**Instructions to follow**
Only an exact repetition of every entry counts as the answer.
[Available data Boundary: Start]
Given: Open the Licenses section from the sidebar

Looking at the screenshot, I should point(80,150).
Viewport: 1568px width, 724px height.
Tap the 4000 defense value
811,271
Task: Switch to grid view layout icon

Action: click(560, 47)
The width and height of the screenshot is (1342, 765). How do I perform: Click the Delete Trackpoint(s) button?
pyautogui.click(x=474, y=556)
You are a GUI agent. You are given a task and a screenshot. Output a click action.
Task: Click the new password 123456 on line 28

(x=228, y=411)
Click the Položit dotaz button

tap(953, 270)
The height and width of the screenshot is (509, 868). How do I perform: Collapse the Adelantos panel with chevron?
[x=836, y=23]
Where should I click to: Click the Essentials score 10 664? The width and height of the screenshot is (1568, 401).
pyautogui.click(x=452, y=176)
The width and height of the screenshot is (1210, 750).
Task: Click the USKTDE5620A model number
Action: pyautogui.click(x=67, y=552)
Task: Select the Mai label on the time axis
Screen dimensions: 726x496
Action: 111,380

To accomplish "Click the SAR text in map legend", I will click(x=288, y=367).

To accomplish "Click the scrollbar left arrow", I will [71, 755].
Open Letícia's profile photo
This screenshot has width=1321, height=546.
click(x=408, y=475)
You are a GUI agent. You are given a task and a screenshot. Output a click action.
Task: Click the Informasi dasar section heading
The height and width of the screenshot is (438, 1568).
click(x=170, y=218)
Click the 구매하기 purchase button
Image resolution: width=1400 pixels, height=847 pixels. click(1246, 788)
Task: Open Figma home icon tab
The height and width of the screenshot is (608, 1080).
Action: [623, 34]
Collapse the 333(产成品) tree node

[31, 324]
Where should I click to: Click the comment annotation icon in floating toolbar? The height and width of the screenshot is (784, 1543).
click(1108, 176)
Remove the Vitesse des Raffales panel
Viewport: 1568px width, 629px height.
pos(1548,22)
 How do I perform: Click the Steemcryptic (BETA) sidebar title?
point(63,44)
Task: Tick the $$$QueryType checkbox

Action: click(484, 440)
[Available data Boundary: End]
**Your solution**
Given: Open the Licenses section from the sidebar

Looking at the screenshot, I should point(80,150).
Viewport: 1568px width, 724px height.
Tap the 4000 defense value
811,271
Task: Switch to grid view layout icon

Action: click(560, 47)
The width and height of the screenshot is (1342, 765). How do I perform: Click the Delete Trackpoint(s) button?
pyautogui.click(x=474, y=556)
You are a GUI agent. You are given a task and a screenshot. Output a click action.
Task: Click the new password 123456 on line 28

(x=228, y=411)
Click the Položit dotaz button

tap(953, 270)
The height and width of the screenshot is (509, 868). How do I perform: Collapse the Adelantos panel with chevron?
[x=836, y=23]
Where should I click to: Click the Essentials score 10 664? The width and height of the screenshot is (1568, 401).
pyautogui.click(x=452, y=176)
The width and height of the screenshot is (1210, 750).
Task: Click the USKTDE5620A model number
Action: pyautogui.click(x=67, y=552)
Task: Select the Mai label on the time axis
Screen dimensions: 726x496
Action: 111,380

To accomplish "Click the SAR text in map legend", I will click(x=288, y=367).

To accomplish "Click the scrollbar left arrow", I will [71, 755].
Open Letícia's profile photo
This screenshot has width=1321, height=546.
click(x=408, y=475)
You are a GUI agent. You are given a task and a screenshot. Output a click action.
Task: Click the Informasi dasar section heading
The height and width of the screenshot is (438, 1568).
click(x=170, y=218)
Click the 구매하기 purchase button
Image resolution: width=1400 pixels, height=847 pixels. click(1246, 788)
Task: Open Figma home icon tab
The height and width of the screenshot is (608, 1080).
Action: [623, 34]
Collapse the 333(产成品) tree node

[31, 324]
Where should I click to: Click the comment annotation icon in floating toolbar? The height and width of the screenshot is (784, 1543).
click(1108, 176)
Remove the Vitesse des Raffales panel
Viewport: 1568px width, 629px height.
pos(1548,22)
 How do I perform: Click the Steemcryptic (BETA) sidebar title?
point(63,44)
Task: Tick the $$$QueryType checkbox

Action: click(484, 440)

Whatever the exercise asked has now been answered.